I dont think any of this is a huge deal. 8 year old should have been in bed. 4 year old should have been less annoying and not tormented his sister. Dad shouldnt have turned the light out, mum should have not directly undermined the other parent. Maybe you all need a nap
It is a big deal. Would you seriously like if someone deliberately did things that frighten you? How would you feel? What would you think of that person? Why do you think a child is a less of a human being and should tolerate this from a person that is supposed to love, nurture and protect them?
lonelySam · 16/12/2021 09:33

@NoodlesPoodles

Thanks for all your help focusing on the non-issues here rather than the actual question which was dh's treatment of our ds and whether it was right of me to intervene. You've helped enormously 🙄
It was right of you to intervene, your DH is a cruel asshole and you should divorce him. HTH. Children don't have the same emotional regulation skills as adults should have. Yes, you should have diffuse the situation earlier but it is no excuse to locking a scared child in a small and dark hallway.
loopyapp · 16/12/2021 09:43

@NoodlesPoodles

Please, please don't think this is a personal attack on you or your son but in short I think its you who is underestimating your wee one and his behaviour given your update about your husband.
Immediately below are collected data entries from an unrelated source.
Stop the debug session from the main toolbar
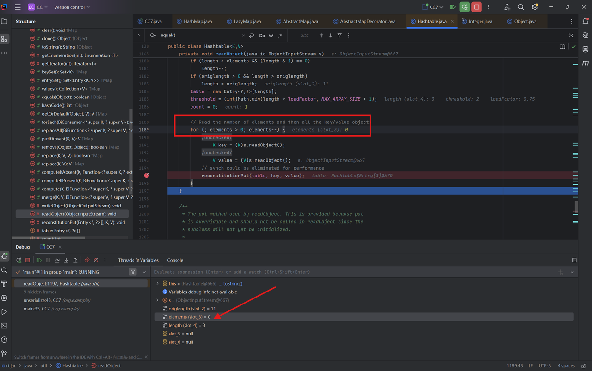The height and width of the screenshot is (371, 592). [476, 7]
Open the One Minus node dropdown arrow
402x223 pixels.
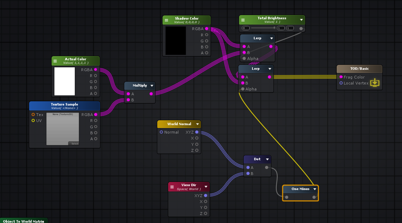(x=314, y=189)
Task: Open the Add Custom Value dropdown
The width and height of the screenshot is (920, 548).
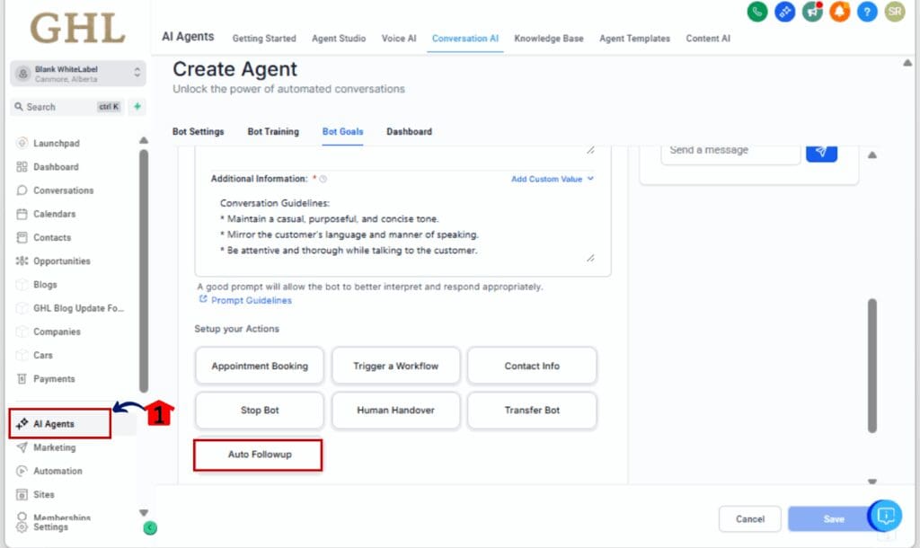Action: pyautogui.click(x=552, y=179)
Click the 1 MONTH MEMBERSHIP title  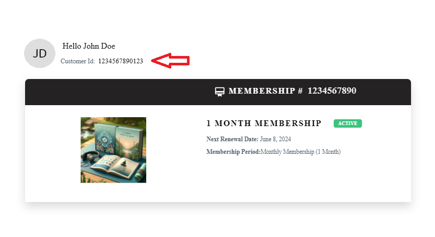tap(264, 123)
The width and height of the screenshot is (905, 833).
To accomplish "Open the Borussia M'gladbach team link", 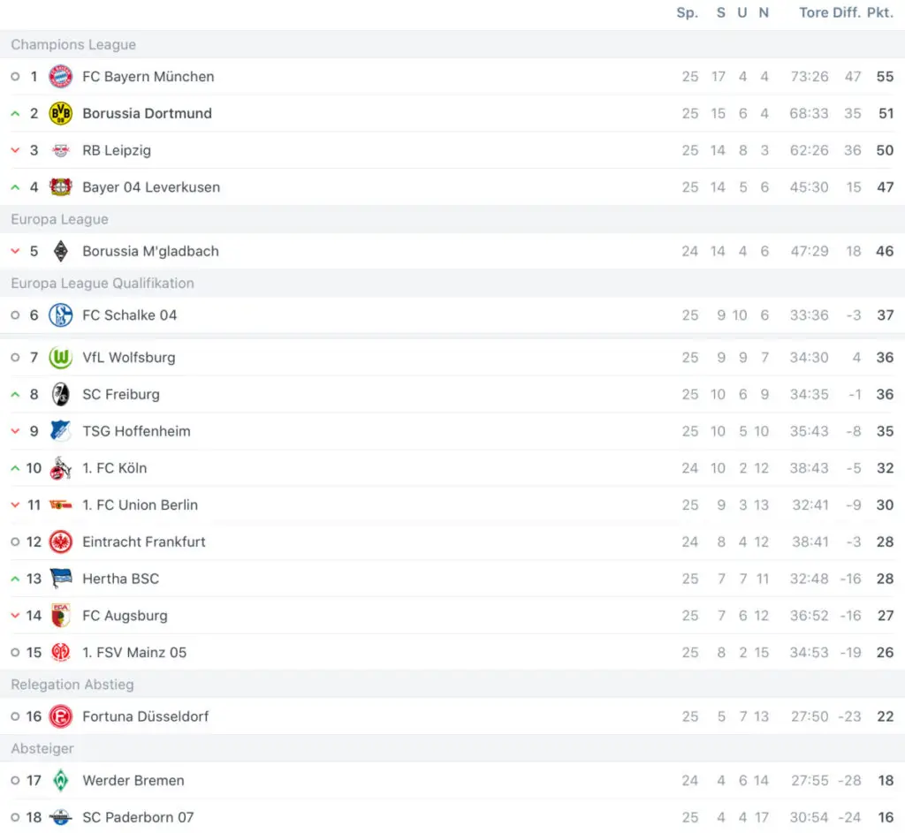I will click(x=150, y=252).
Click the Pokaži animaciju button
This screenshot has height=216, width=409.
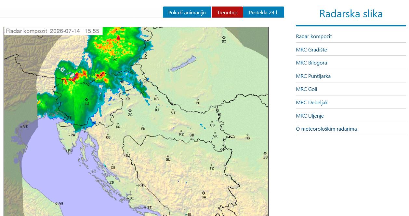[x=187, y=12]
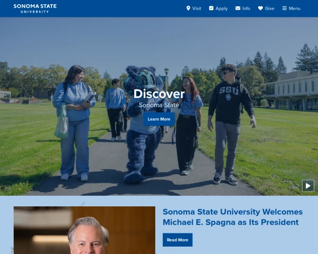Image resolution: width=318 pixels, height=254 pixels.
Task: Select Apply in the top navigation
Action: point(222,8)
Your son is watching his main male role model and considering what you've told us about him, picking on a poorly female sibling makes a fair bit of sense.

Other more articulate folk will come along and explain in much cleverer ways than me but in short your husband is modeling abusive behaviour in his marriage and towards the children. His own childhood goes a long way towards explaining it in so much that people with trauma in early childhood are more likely to exhibit that behaviour themselves, however it is a choice.

He knows how it made him feel as a child and he's choosing the lazy option of repeating the cycle rather than working through his trauma and being better than his parents.

How you model how one responds to abuse is up to you. You can either show them that we quietly accept it and 99.9% of the parenting as the female parent or you model that abuse and sexism is unacceptable and leave.

You can't and won't change him. You can change how you respond to him

FatCatThinCat · 16/12/2021 10:27

Parent B is abusive and parent A was right to undermine them.

honeylulu · 16/12/2021 12:48

Switching the light off to punish/scare the 4 year old was cruel and B was correct to intervene.

Temporarily removing a child to a safe but boring area for a short time when they are being a pain and have ignored a warning to stop is fine. I

The root of the problem is A who does 1% parenting and goes straight to cruel mode when annoyed.

honeylulu · 16/12/2021 12:49

Sorry I got A and B the wrong way around.

Snog · 16/12/2021 13:15

4 year old was asking for parental attention. Better to direct him towards something constructive. Or if as you say he was hungry and tired to address those needs first.